OAKLAND, Md., March 6, 2013 /PRNewswire/ --First United Corporation (NASDAQ: FUNC), a financial holding company and the parent company of First United Bank & Trust, announces consolidated net income available to common shareholders for the fourth quarter of 2012 totaling $2.4 million and basic and diluted net income per common share of $.38, compared to net income available to common shareholders of $.4 million and basic and diluted net income per common share of $.07 for the fourth quarter of 2011. Provision expense for the fourth quarter of 2012 was $.1 million compared to $3.2 million for the fourth quarter of 2011.
For the year ended December 31, 2012, the Corporation reported consolidated net income available to common shareholders of $3.0 million, compared to net income available to common shareholders of $2.0 million for the year ended December 31, 2011. Basic and diluted net income per common share for the year ended December 31, 2012 were $.48, compared to basic and diluted net income per common share of $.33 for the year ended December 31, 2011. The increase in net income for 2012 when compared to 2011 was attributable to a $.6 million increase in net interest income after provision for loan losses and a reduction of $3.9 million in other operating expenses due primarily to reductions in salaries and benefits, equipment expense and FDIC premiums. These increases were offset by a decrease in other operating income of $1.3 million primarily attributable to the sale of the Corporation's insurance agency subsidiary, First United Insurance Group, LLC (the "Insurance Agency"), effective January 1, 2012, a decline in net gains of $.6 million, and an increase in tax expense of $1.6 million.

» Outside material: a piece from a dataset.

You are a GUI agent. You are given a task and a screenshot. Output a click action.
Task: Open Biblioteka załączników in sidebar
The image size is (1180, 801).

Net gains for 2012 were driven by net gains realized on sales of investment securities of $1.5 million, gains on the sale of consumer mortgage loans of $.2 million and a gain of $.1 million from the sale of the assets of the Insurance Agency. The net interest margin for the year ended December 31, 2012, on a fully tax equivalent ("FTE") basis, increased to 3.30% from 2.96% for the year ended December 31, 2011.

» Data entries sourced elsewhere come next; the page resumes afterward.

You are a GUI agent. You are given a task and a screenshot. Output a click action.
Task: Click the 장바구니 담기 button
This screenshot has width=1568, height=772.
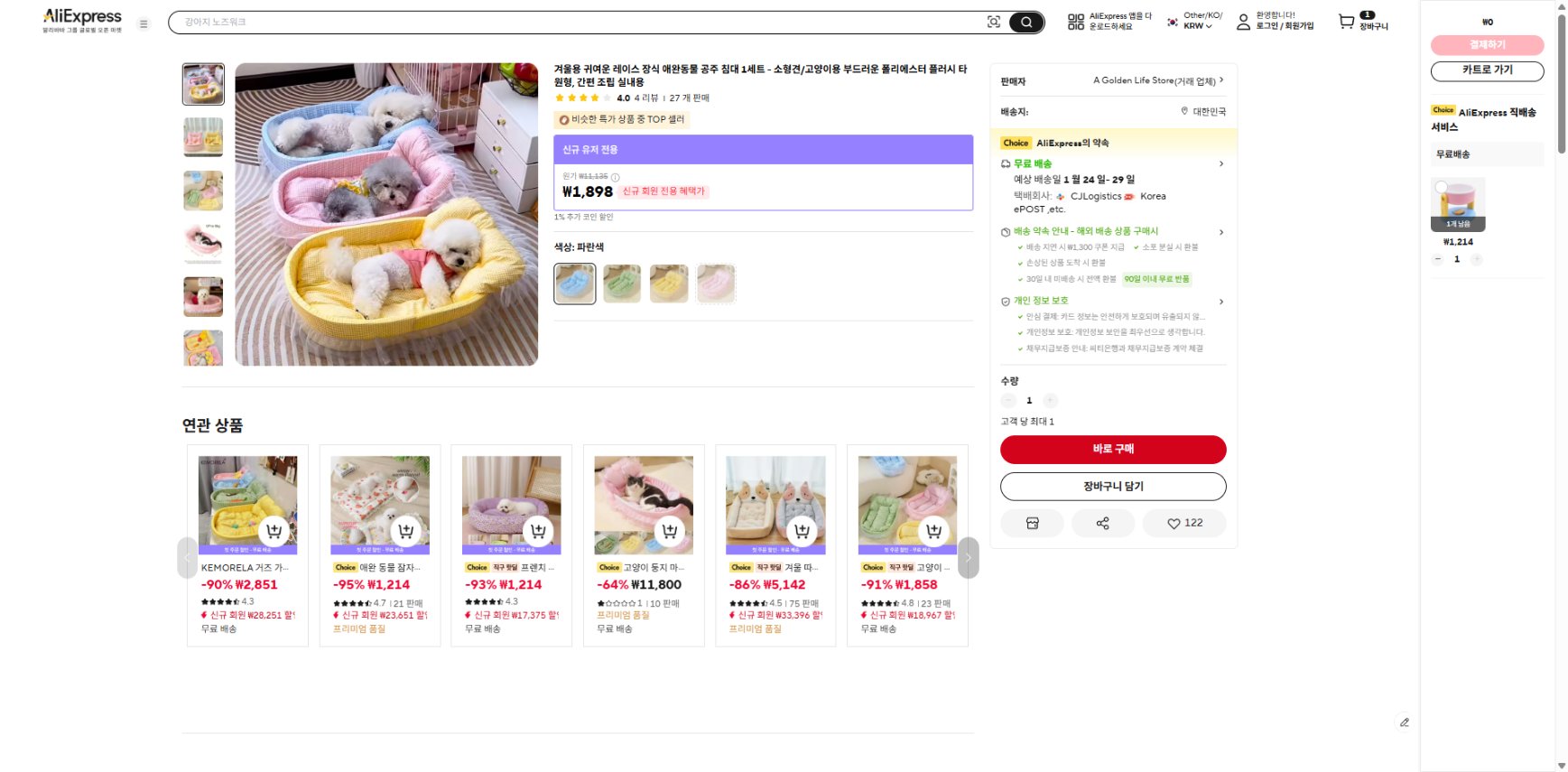point(1112,487)
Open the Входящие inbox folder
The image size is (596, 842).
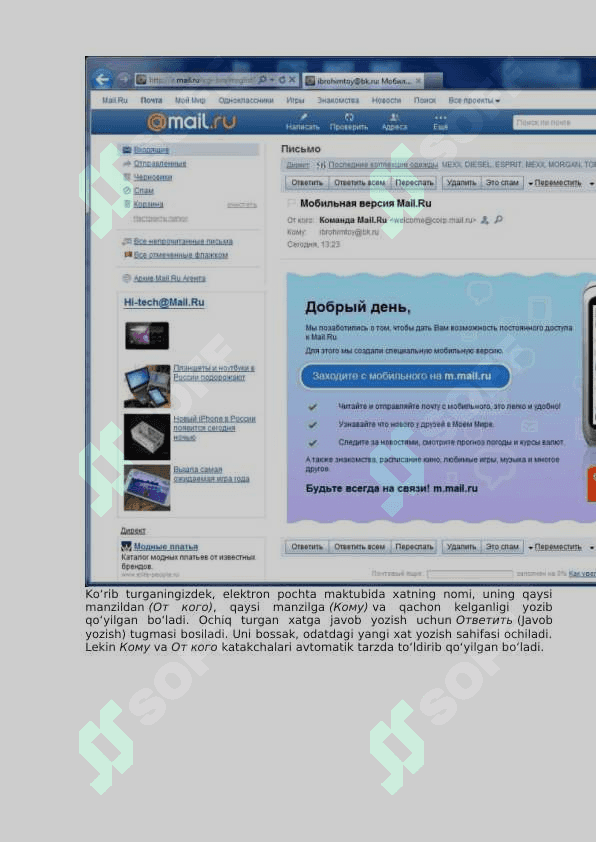[x=151, y=150]
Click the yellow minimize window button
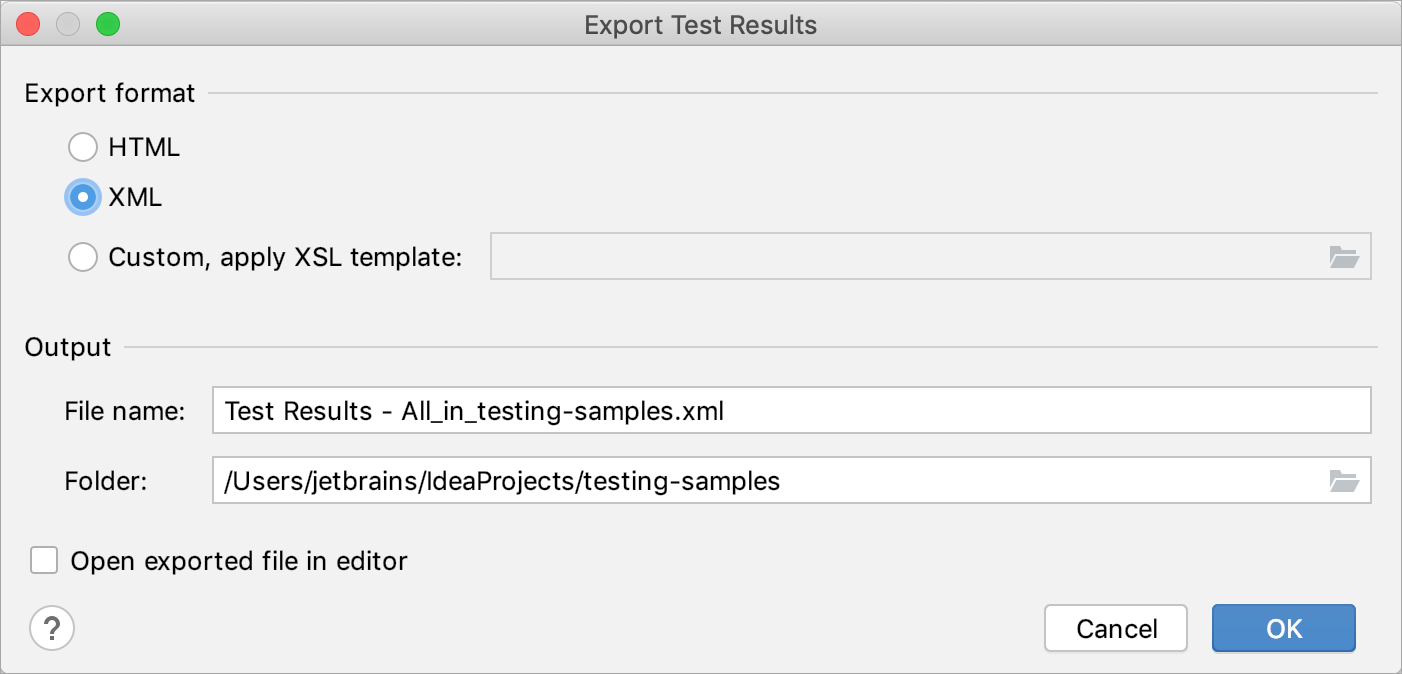This screenshot has height=674, width=1402. (x=68, y=23)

According to William B. Grant, Chairman, Chief Executive Officer, "2012 presented a challenge to our management team and employees as we started the year with the full charge-off of a $9.0 million shared national credit for an ethanol plant. I am pleased to report that we rose to the challenge, ending the year with increased income over 2011 despite the large charge-off."

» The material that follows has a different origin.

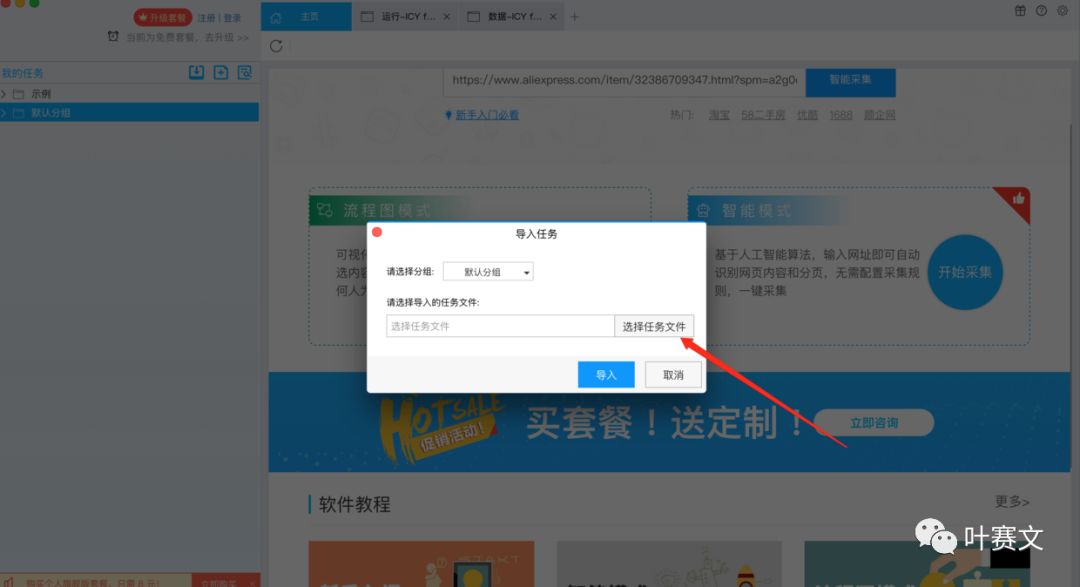Image resolution: width=1080 pixels, height=587 pixels.
Task: Switch to the 数据-ICY tab
Action: pyautogui.click(x=512, y=16)
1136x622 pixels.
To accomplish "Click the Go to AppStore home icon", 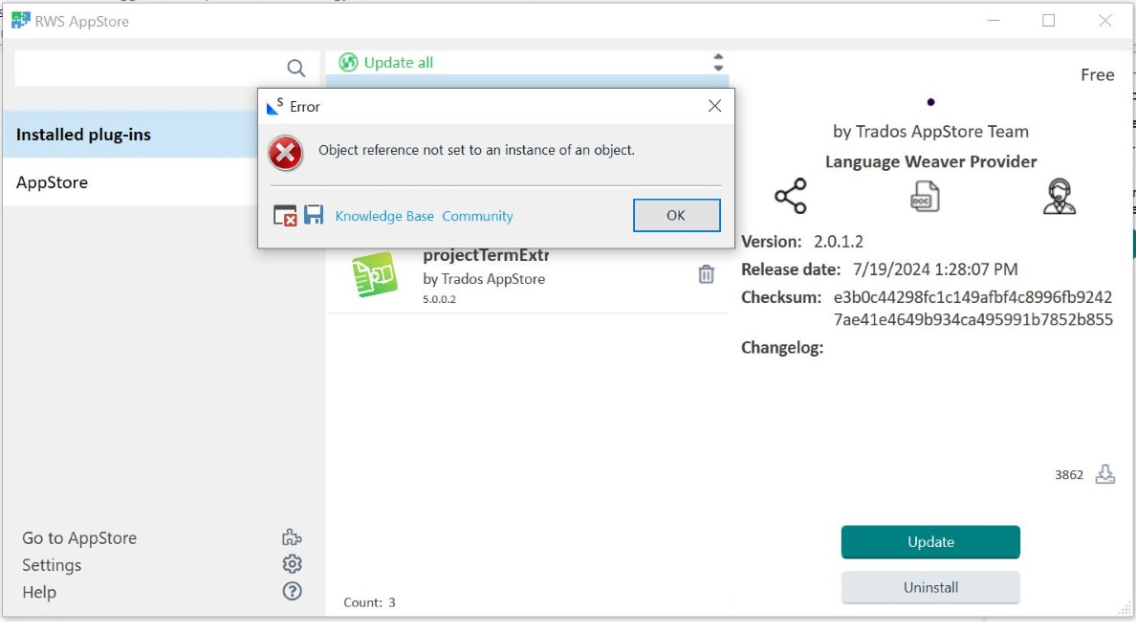I will tap(290, 537).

Financial Highlights Comparing the Three and Twelve Months Ended December 31, 2012 and 2011:
- $3.1 million decrease in the provision for loan loss expense for the three months ended December 31, 2012 due to stabilization in the loan portfolio and resolution of several loan relationships with specific allocations of the loan loss reserve.
- Increase in the net interest margin, on a FTE basis, from 3.21% for the fourth quarter of 2011 to 3.27% for the same period of 2012. Comparing 2011 to 2012, the net interest margin increased from 2.96% for 2011 to 3.30% for 2012, which was driven primarily by the strategic plan to reduce cash levels by paying off certain liabilities that matured during 2012, reinvesting excess cash into investments and the continued emphasis on lower cost core deposits.
- 13.0% decrease in total other income for the fourth quarter of 2012 when compared to the fourth quarter of 2011 primarily due to the sale of the insurance agency effective January 1, 2012.
- Total other operating expenses decreased $3.9 million during 2012 when compared to 2011. This decrease was due primarily to a $.4 million decline in FDIC premiums attributable to the repayment of brokered deposits and a $.7 million decline in salary expense due to the sale of the assets of the Insurance Agency. Equipment expense declined by $.4 million in 2012 when compared to 2011 primarily due to reduced depreciation expense. Other real estate expenses decreased $1.5 million in 2012 when compared to 2011 primarily due to a $.5 million decrease in write-downs, an increase of $.7 in gains on sales of properties and an increase in other real estate owned ("OREO") rental income of $.3 million. Professional services declined by $.3 million and other expenses decreased by $.4 million in 2012 when compared to 2011.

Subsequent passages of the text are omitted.